Chasing hot spots – the data science behind predicting demand in shared mobility

November 11th, 2019 | by Shawn Higbee, Senior Product Manager, Data Science | Posted in: Insight on Things

Modern demand optimization for fleets

Among the challenges that new shared mobility operators face, whether in the ridesharing or carsharing space, is knowing when and where demand will be and how to optimize inventory accordingly.

This challenge of staying one step ahead of demand has been around for decades and is classically known in economics as “the newspaper problem”. It dates back to when people in the business of selling newspapers had to decide how many copies to print based on what they thought demand might be the next day. If we look at the unit economics of the problem, the cost to print was usually much less than the gross revenue generated per paper, so it made sense to print a few extra papers on the guess that they might sell, as the upside of one extra sale was usually more valuable than the downside of wasted paper. For decades, the economic optimization of this problem reduced to how many extra unsold paper vendors were ready to risk each day, knowing they would be worth nothing come tomorrow.

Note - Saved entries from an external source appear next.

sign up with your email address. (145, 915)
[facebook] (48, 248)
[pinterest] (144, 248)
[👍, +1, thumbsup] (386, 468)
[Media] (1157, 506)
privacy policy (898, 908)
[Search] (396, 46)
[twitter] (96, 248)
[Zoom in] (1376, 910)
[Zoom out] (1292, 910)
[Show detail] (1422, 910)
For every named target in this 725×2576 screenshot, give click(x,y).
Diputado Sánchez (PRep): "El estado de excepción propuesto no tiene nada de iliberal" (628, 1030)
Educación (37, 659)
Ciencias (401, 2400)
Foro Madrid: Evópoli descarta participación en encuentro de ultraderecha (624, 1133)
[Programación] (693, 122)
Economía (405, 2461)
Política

Modern demand optimization for a fleet shares this classic demand prediction concept, although ride and carsharing don’t devalue in the same way. Cars in a shared mobility fleet generally take months or years to build, finance, market, deliver, launch a digital platform, and get on the road. Cars don’t suffer from precipitous drops in value like yesterday’s newspapers, rather they risk the slow and costly fate of low utilization if they are not positioned in the right place at the right time. Particularly in the carsharing space, these expensive machines need to earn their keep for their fleet owners and beat the alternative rate of return for their investor’s capital. Modern operators simply can’t afford the newsprint strategy to “have a few extra cars sitting around for when demand happens”.

To solve this demand challenge in the shared mobility space, Ridecell uses a proprietary modeling workflow that fits a custom spatio-temporal model to the geography and the user base of each of our customers’ markets. What works in one country, with one set of user behaviors, traffic patterns and laws doesn’t necessarily work to predict demand elsewhere. The model needs to be fit to local conditions to capture the spatial and temporal structure of the demand in that market.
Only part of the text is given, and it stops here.